Mar 13, 2024 - News

New plan aims to reduce homelessness in Portland

Illustration of a pile of suitcases on a cot.

Illustration: Lindsey Bailey/Axios

Multnomah County and Portland leaders have launched a new plan to combat homelessness with the goal of finding housing or shelter for about 2,700 people — half of the people estimated to currently be living outside — by the end of 2025.

Why it matters: Portland's visible unhoused crisis is getting worse but the county and city say they are working together to solve it.

The details: County Chair Jessica Vega Pederson and Mayor Ted Wheeler introduced their plan to the media on Monday. In addition to increasing the number of people with shelter, they hope to add 1,000 shelter beds in two years and add hundreds more behavioral health beds.

The 44-page draft plan recognizes many types of homelessness and acknowledges different ways to help people move into housing and stay in it.

  • The plan considers offering behavioral health care and investing in Portland Street Medicine. One new goal is to stop all health system discharges of people with nowhere to go, by the end of 2025.

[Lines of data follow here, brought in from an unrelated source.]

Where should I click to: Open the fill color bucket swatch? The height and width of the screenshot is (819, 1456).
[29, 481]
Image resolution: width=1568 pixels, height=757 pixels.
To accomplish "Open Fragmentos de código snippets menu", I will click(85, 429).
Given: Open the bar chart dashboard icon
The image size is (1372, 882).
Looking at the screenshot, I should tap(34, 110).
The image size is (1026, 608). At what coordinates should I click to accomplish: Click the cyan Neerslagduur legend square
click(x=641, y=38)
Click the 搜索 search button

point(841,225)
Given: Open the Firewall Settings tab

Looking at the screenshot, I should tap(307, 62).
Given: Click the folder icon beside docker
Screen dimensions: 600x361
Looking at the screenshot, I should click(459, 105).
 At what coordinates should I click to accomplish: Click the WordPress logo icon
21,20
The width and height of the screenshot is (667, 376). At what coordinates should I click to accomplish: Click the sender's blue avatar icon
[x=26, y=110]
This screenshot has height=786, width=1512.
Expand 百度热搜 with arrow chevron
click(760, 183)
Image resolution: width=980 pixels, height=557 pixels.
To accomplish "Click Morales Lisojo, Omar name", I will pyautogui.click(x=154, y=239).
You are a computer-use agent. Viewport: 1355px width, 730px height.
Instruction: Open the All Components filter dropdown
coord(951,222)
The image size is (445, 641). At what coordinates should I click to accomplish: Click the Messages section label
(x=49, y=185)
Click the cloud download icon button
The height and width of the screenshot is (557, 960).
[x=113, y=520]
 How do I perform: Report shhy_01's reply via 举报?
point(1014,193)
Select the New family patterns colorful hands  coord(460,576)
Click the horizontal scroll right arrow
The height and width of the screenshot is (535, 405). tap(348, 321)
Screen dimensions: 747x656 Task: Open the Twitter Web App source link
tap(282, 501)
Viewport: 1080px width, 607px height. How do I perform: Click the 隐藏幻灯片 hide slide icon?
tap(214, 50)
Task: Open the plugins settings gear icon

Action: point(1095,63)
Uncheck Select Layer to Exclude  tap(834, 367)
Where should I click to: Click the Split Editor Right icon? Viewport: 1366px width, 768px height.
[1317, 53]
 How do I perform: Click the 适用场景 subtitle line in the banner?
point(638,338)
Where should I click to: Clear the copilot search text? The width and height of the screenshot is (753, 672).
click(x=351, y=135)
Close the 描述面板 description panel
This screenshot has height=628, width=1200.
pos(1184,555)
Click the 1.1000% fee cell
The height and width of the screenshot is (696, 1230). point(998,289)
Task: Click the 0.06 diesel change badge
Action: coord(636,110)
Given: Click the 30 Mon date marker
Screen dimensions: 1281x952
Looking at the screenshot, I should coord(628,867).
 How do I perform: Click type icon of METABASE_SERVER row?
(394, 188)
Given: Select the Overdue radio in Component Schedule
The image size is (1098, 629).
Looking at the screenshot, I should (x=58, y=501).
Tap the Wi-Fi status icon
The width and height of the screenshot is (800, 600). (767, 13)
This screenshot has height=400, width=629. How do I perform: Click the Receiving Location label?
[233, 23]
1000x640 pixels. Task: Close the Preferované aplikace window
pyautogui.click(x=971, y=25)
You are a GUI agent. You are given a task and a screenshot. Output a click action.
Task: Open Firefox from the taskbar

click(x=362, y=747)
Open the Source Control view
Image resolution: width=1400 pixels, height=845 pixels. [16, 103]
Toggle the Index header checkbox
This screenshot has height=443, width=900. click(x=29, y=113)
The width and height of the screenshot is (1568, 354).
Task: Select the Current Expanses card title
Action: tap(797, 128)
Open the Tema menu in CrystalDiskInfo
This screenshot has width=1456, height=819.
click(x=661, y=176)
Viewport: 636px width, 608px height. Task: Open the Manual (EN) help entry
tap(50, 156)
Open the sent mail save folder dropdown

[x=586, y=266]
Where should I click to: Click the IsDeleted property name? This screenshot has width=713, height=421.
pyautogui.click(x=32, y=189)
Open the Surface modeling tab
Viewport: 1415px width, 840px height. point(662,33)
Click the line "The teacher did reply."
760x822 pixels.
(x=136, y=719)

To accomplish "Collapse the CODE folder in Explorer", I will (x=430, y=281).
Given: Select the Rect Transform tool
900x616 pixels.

The intrigue: The document provides some concrete initiatives including the launch of a process to award $600 million in state funding for new affordable housing (including supportive housing), which the Legislature approved last year.

  • Additionally, the plan seeks to identify 20 commercial buildings in central city for potential housing conversion (12 have been identified so far).

What they're saying: "I certainly applaud the ambition because I think we need to be thinking big and not nibbling around the edges," said Scott Kerman, the executive director of Blanchet House, a social services organization.

  • Kerman said the group saw a 27% increase in demand for free meals last year, which are mostly served to people living on the streets of Portland.

Friction point: Wheeler said the new plan offers a hand to help people get off the street, but he also offered a cautionary note.

  • "For those who are offered help and do not seek it, I have minimal patience, and perhaps a lack of empathy," told reporters."And the rules today, as always, are you can't just pitch a tent wherever the heck you want."

What we're watching: Community feedback is welcomed at a virtual town hall at 7-8pm on March 21.